On April 10,1991, the RTC filed a motion to be substituted as the party defendant in this case.
On March 24, 1991, the RTC published a notice to claimants in local newspapers setting out an administrative claim procedure for the winding down of Amerifirst pursuant to FIRREA, 12 U.S.C. § 1821(d)(3)(B).
The notice advised Amerifirst’s creditors that they should file their claims with the RTC at its claims department in Tampa, Florida, within ninety days of the notice publication (i.e., before June 22, 1991): The RTC, however, did not mail the notice to Damiano or her lawyer as required by § 1821(d)(3)(C).
Damiano did not comply with the administrative claim procedure described in the RTC’s notice. She did, however, contact opposing counsel on several occasions in an effort to resolve her lawsuit out of court. Damiano first sent a settlement proposal to Amerifirst’s counsel, David Rogero, on January 18, 1991. On March 28, 1991, Damiano sent a second letter to Rogero to confirm a telephone conversation which took place on March 20, 1991, and offered to provide any additional information that Rogero’s “client” (the RTC at that time, arguably) might require to review the settlement proposal adequately. Rogero responded on April 11, 1991, and informed Damiano that the RTC had taken over Amerifirst and that he could not predict when the RTC would review and respond to her settlement proposal. Rogero
later withdrew as defense counsel in November 1991.
After the claims bar date of June 22, 1991 passed, Damiano was informed that the RTC retained Jesse McCrary as its new counsel in connection with her lawsuit. Damiano sent a letter to McCrary on August 6, 1991, in which she reiterated her settlement proposal. She sent another letter to McCrary on October 9, 1991, to discuss the trial schedule.
On November 21, 1991, the RTC filed a motion to dismiss or, alternatively, for a stay pending exhaustion of administrative remedies. Damiano failed to respond to this motion and, on November 19, 1992, the district court dismissed the case without prejudice because it did not know whether Damiano had attempted to comply with the administrative process. Damiano filed a motion for reconsideration and for reinstatement of the action on December 28, 1992. The district court granted Damiano’s motion and reinstated the action on April 8, 1993.
On February 25, 1994, the court placed the case on the trial calendar for June 27, 1994. The RTC filed a new motion to dismiss for lack of subject matter jurisdiction ón June 16, 1994.

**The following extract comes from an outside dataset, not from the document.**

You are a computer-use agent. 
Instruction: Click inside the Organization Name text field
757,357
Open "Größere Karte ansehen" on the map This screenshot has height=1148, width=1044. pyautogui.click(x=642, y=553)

The district court dismissed the case. Citing
Brady Development Co. v. RTC,
14 F.3d 998, 1006 (4th Cir.1994) and
RTC v. Mustang Partners,
946 F.2d 103, 106 (10th Cir.1991), the court held that FIRREA created a mandatory administrative exhaustion requirement for all claims, including those asserted in a pre-receivership lawsuit. The court then found that Damiano’s correspondence with opposing counsel did not constitute compliance with the administrative claims procedures set out in the RTC’s published notices
and, thus, concluded that Damiano forfeited her claim by failing to exhaust her administrative remedies. This appeal followed.
II. DISCUSSION
We review
de novo
the district court’s dismissal of the action for lack of subject matter jurisdiction and its interpretation of the statute.
Sims v. Trus Joist MacMillan,
22 F.3d 1059, 1060 (11th Cir.1994). Damiano argues on appeal that the RTC has elected to proceed with her claim judicially, rather than administratively, by failing to timely request a stay of her lawsuit pending exhaustion of the administrative process.
See Whatley v. RTC,
32 F.3d 905 (5th Cir.1994). We agree.
FIRREA is a complex statute.
Understanding the process that § 1821(d) established for the liquidation of failed financial institutions requires careful parsing through its myriad subparts. Our previous review of the statutory scheme led us to conclude that FIRREA created a statutory exhaustion requirement that generally applies to post-receivership as well as pre-receivership claims.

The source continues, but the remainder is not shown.